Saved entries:
####################

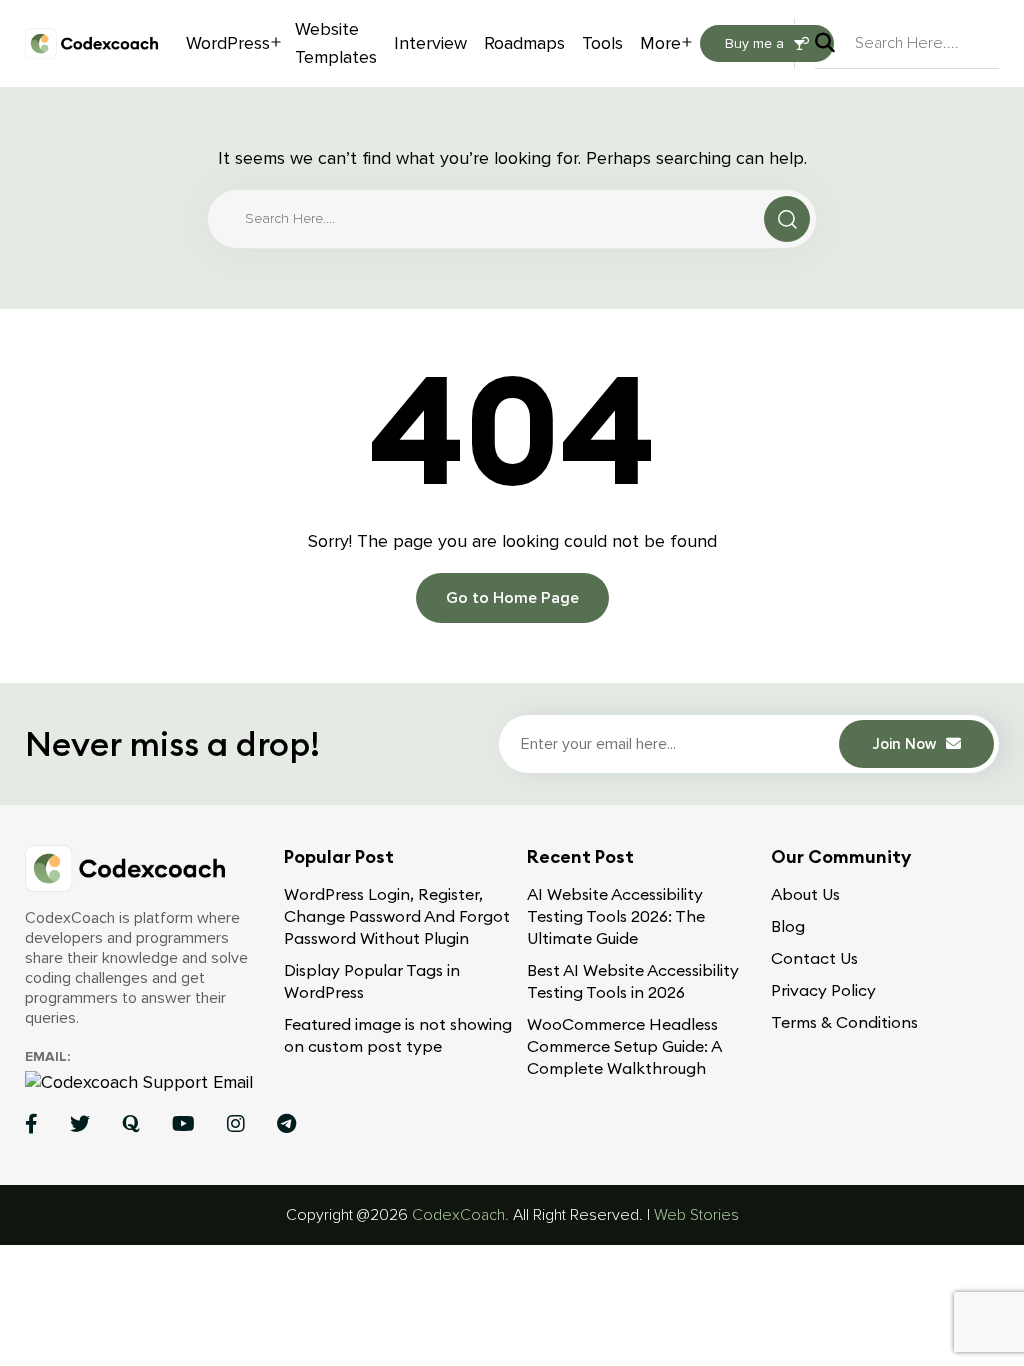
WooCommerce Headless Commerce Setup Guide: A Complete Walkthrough (624, 1046)
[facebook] (31, 1123)
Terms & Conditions (844, 1022)
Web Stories (696, 1215)
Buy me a (754, 43)
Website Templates (336, 43)
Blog (788, 926)
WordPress (228, 43)
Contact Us (814, 958)
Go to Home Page (512, 598)
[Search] (835, 43)
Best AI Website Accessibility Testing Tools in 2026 (633, 981)
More (660, 43)
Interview (430, 43)
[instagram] (236, 1123)
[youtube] (183, 1123)
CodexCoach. (460, 1215)
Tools (602, 43)
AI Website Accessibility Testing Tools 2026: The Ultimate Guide (616, 916)
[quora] (131, 1123)
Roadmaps (524, 43)
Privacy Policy (823, 990)
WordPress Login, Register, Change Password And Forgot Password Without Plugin (397, 916)
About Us (805, 894)
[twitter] (80, 1123)
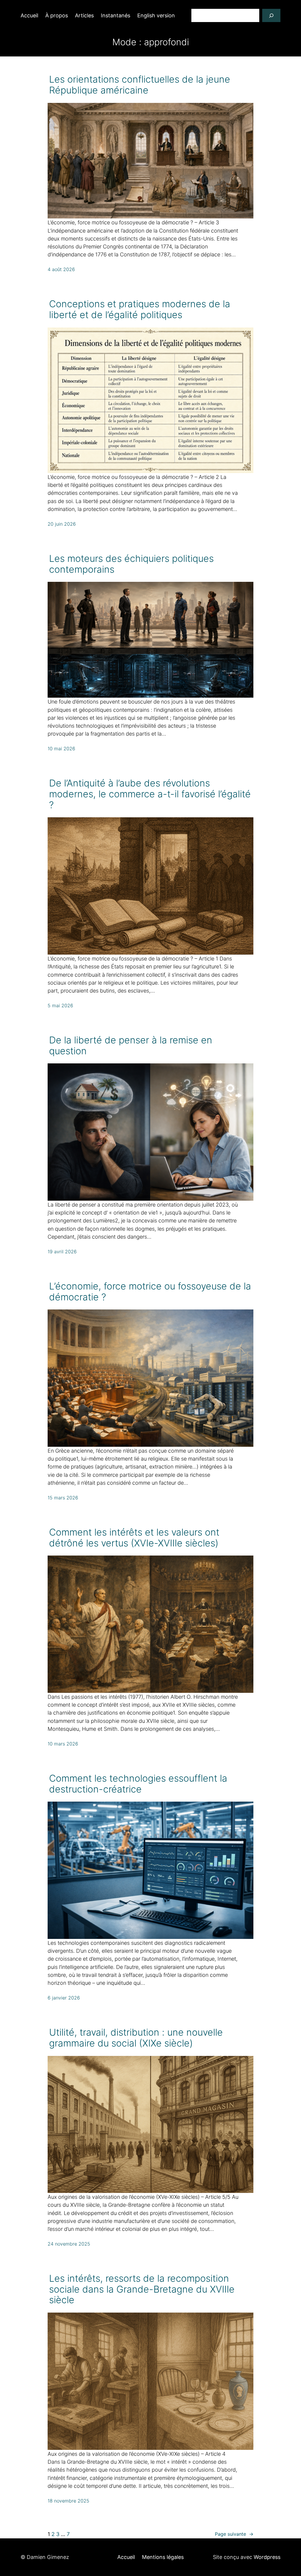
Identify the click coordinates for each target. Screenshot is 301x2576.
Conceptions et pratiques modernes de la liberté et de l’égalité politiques (139, 309)
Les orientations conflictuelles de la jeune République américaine (139, 85)
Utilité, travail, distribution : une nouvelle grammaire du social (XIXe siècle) (136, 2038)
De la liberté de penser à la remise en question (130, 1046)
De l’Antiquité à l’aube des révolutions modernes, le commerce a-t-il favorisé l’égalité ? (150, 794)
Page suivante (234, 2534)
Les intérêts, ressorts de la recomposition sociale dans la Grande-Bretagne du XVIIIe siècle (142, 2289)
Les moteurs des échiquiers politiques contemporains (131, 564)
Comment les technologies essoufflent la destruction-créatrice (138, 1784)
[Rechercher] (271, 15)
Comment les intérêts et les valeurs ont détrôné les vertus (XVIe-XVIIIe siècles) (134, 1538)
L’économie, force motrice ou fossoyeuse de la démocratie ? (150, 1292)
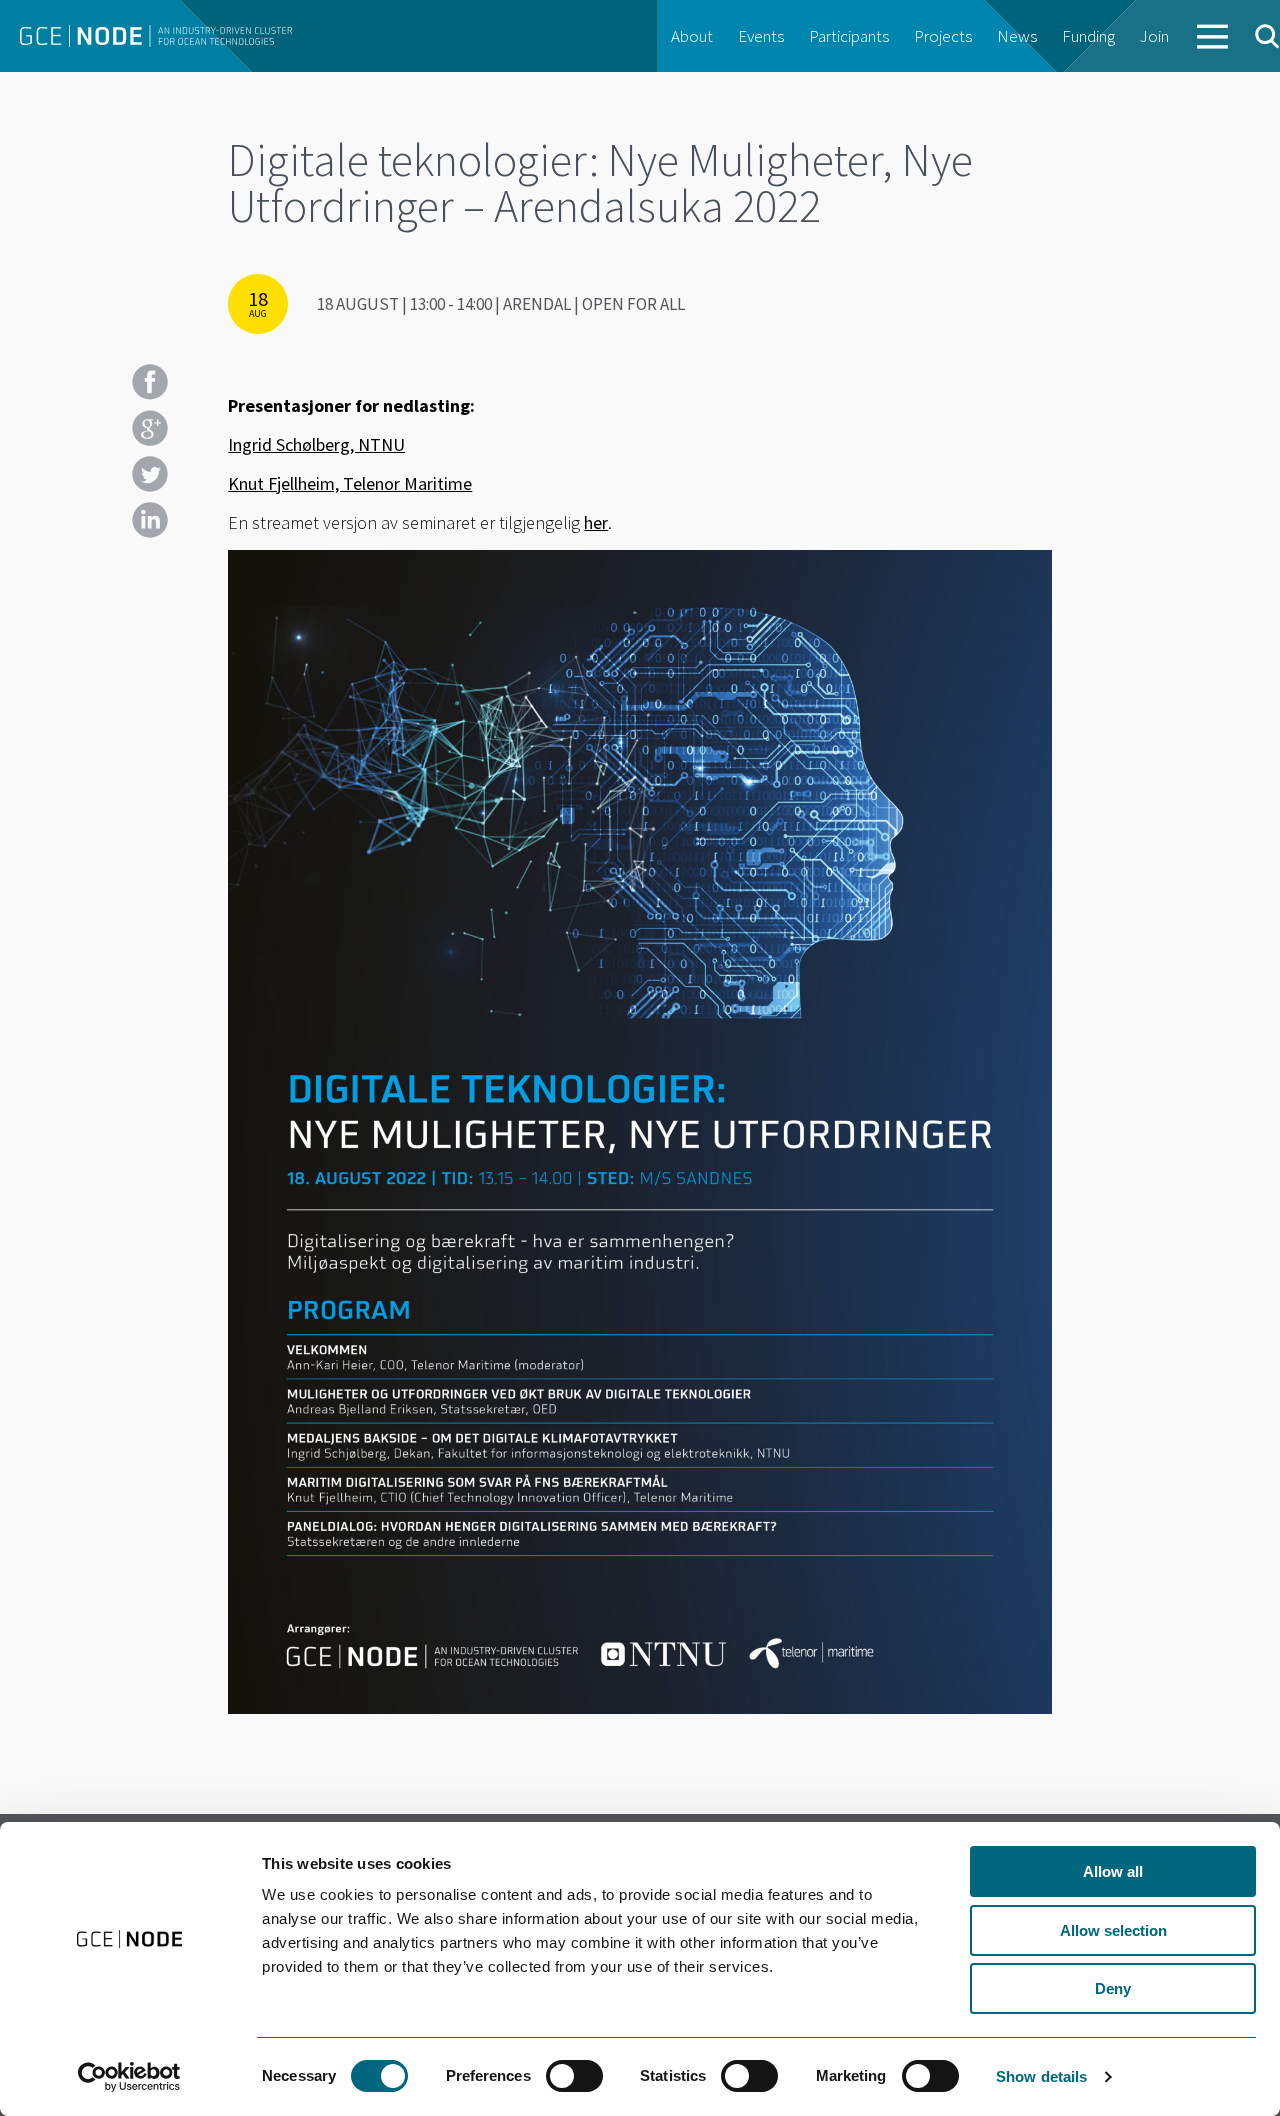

####################

• [Task prompt] Repeat the data exactly as given. Keep every picture out of the copy.

• [Answer for this exercise]
WooCommerce Headless Commerce Setup Guide: A Complete Walkthrough (624, 1046)
[facebook] (31, 1123)
Terms & Conditions (844, 1022)
Web Stories (696, 1215)
Buy me a (754, 43)
Website Templates (336, 43)
Blog (788, 926)
WordPress (228, 43)
Contact Us (814, 958)
Go to Home Page (512, 598)
[Search] (835, 43)
Best AI Website Accessibility Testing Tools in 2026 (633, 981)
More (660, 43)
Interview (430, 43)
[instagram] (236, 1123)
[youtube] (183, 1123)
CodexCoach. (460, 1215)
Tools (602, 43)
AI Website Accessibility Testing Tools 2026: The Ultimate Guide (616, 916)
[quora] (131, 1123)
Roadmaps (524, 43)
Privacy Policy (823, 990)
WordPress Login, Register, Change Password And Forgot Password Without Plugin (397, 916)
About Us (805, 894)
[twitter] (80, 1123)
Identify the click coordinates for each target. Screenshot is 301x2576.
Conceptions et pratiques modernes de la liberté et de l’égalité politiques (139, 309)
Les orientations conflictuelles de la jeune République américaine (139, 85)
Utilité, travail, distribution : une nouvelle grammaire du social (XIXe siècle) (136, 2038)
De la liberté de penser à la remise en question (130, 1046)
De l’Antiquité à l’aube des révolutions modernes, le commerce a-t-il favorisé l’égalité ? (150, 794)
Page suivante (234, 2534)
Les intérêts, ressorts de la recomposition sociale dans la Grande-Bretagne du XVIIIe siècle (142, 2289)
Les moteurs des échiquiers politiques contemporains (131, 564)
Comment les technologies essoufflent la destruction-créatrice (138, 1784)
[Rechercher] (271, 15)
Comment les intérêts et les valeurs ont détrôné les vertus (XVIe-XVIIIe siècles) (134, 1538)
L’économie, force motrice ou fossoyeuse de la démocratie ? (150, 1292)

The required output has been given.